Furthermore, Howell notes that Nigeria has contravened North Korea-related sanctions before. “In breach of UN sanctions, Nigeria has hosted North Korean labourers, despite sanctions calling for their return by December 2019. It thus seems no surprise that these two states would try and cooperate militarily, too.”
Indeed, there is a broader history of North Korean military involvement in Africa. Ethiopia, Somalia, and Eritrea have all previously traded weapons with the sanctioned state. The lingering influence of North Korea in Africa is partly a legacy of the Cold War, with some states having political sympathies for the allegedly “self-reliant” or “anti-colonial” country.
[…] there is no automatic UN action or penalty for violation of sanctions
In the case of Nigeria, however, any potential deal with North Korea is likely to be motivated simply by cost: the rogue state is able to provide cheap weapons, even if they are not of the highest quality. North Korea is also unlikely to impose any conditions for how the weapons are to be used, as can be the case with other suppliers.
What consequences would Nigeria face if the country were to violate these sanctions? Alastair Morgan, a former British ambassador to Pyongyang and member of the UN Panel of Experts on North Korea sanctions, says “there is no automatic UN action or penalty for violation of sanctions”.
“Any action or penalty would be taken or put in place by UN member states acting separately or collectively, such as the Security Council. In theory, the Security Council or the 1718 Committee of the Security Council [the Sanctions Committee on North Korea] could designate Nigerian persons for violation of the sanctions,” Morgan says, while adding that “in practice, this is unlikely”.
Perhaps the most likely risk for Nigeria in engaging with the North Korean government is reputational. Foreign governments and corporations may be deterred from investing in Nigeria if they believe there is a chance their business could be indirectly associated with North Korean human rights abuses, or if their activity in Nigeria could breach sanctions and therefore incur penalties.
Particularly in an era where environmental, social and government (ESG) concerns are nearer the top of investors’ concerns, many banks and financial institutions are acting with even greater caution than is strictly necessary when dealing with UN sanctions and wider reputational risk.
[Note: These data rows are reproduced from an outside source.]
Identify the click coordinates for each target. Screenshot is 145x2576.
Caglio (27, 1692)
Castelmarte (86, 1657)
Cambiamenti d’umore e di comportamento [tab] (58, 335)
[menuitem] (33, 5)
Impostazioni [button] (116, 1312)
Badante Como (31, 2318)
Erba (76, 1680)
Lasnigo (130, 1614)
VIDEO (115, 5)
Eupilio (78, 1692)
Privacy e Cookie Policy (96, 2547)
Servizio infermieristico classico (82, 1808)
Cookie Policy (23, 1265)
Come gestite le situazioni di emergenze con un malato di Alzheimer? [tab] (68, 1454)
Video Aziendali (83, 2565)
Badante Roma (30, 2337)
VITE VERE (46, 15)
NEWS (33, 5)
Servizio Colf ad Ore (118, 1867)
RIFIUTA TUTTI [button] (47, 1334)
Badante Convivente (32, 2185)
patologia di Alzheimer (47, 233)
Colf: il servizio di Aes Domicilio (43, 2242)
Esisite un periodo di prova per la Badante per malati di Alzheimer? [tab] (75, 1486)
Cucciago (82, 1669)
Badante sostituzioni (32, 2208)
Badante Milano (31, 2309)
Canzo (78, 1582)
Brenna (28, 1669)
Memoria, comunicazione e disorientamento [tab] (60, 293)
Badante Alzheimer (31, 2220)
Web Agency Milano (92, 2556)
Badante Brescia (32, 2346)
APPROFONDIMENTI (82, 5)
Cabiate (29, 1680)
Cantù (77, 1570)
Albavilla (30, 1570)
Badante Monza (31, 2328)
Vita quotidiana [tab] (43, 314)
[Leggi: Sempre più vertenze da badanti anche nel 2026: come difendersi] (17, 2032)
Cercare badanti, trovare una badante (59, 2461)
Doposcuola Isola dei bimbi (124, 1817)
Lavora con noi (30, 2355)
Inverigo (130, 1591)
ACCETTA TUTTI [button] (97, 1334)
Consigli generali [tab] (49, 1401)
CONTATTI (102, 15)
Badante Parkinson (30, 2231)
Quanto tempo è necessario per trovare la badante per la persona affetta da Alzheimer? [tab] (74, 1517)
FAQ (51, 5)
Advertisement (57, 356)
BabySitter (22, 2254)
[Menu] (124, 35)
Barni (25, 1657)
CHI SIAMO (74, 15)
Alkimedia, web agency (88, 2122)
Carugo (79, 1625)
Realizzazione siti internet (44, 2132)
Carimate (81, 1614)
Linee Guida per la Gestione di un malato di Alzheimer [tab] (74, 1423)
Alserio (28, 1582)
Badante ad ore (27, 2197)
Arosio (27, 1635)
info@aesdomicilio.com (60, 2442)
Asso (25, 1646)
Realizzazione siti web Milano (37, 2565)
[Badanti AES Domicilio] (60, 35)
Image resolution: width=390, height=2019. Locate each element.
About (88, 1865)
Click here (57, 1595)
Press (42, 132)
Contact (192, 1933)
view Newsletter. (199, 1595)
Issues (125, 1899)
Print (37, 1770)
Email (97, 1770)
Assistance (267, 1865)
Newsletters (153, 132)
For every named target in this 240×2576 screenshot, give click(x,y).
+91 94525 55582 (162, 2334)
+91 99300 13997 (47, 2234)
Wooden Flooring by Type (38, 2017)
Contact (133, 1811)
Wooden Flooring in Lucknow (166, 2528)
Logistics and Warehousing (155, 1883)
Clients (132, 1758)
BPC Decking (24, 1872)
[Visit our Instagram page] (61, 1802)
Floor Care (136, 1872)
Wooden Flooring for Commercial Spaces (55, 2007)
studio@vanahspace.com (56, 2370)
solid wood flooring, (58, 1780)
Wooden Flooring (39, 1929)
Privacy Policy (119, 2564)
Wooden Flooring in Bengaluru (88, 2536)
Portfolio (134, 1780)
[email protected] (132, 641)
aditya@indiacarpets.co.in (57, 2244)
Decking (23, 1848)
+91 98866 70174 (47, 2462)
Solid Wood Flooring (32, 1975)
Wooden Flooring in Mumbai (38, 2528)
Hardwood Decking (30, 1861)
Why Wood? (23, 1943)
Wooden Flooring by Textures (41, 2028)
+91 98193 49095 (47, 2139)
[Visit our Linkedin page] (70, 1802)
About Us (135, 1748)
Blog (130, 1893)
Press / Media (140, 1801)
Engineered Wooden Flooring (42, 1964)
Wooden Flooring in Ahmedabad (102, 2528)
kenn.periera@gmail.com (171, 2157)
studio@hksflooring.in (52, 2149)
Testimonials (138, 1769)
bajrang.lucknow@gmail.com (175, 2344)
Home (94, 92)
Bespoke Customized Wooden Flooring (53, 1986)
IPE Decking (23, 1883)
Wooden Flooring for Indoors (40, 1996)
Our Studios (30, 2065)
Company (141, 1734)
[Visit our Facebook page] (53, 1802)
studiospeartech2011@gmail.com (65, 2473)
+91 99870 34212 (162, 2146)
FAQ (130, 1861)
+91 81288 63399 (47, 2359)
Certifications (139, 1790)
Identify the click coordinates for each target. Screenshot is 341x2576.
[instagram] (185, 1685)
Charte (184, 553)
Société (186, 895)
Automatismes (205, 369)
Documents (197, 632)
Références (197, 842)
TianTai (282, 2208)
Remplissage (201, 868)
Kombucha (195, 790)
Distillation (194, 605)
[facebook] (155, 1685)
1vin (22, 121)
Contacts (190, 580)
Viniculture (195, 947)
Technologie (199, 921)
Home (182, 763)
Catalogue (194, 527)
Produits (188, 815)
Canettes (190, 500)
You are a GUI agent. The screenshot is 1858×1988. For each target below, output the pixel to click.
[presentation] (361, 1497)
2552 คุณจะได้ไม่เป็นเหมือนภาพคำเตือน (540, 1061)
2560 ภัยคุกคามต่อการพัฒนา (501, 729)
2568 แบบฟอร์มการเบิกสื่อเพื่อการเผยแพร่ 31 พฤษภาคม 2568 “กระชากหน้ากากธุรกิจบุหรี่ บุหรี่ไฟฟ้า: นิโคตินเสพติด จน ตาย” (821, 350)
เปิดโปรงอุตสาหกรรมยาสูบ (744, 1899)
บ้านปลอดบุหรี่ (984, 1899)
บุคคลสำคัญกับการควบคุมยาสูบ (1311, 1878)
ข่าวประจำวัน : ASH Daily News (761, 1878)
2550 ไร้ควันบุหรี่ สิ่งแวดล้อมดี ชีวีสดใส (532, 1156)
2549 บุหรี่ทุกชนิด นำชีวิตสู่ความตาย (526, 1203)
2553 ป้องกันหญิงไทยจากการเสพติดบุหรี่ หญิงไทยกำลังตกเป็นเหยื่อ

In order to deter Nigeria, and other African countries, from engaging with North Korea, Morgan argues that it is important “to demonstrate that it is not possible to violate North Korea’s sanctions with impunity”. He also notes that “there is a role for UN member states with a diplomatic presence in Africa to engage with African countries on the necessity and importance of observing UN sanctions and the potential consequences of not doing so.”
More broadly, Morgan further suggests that this case demonstrates “there is a role for capacity building” when it comes to the UN’s presence in Nigeria and in countries across Africa.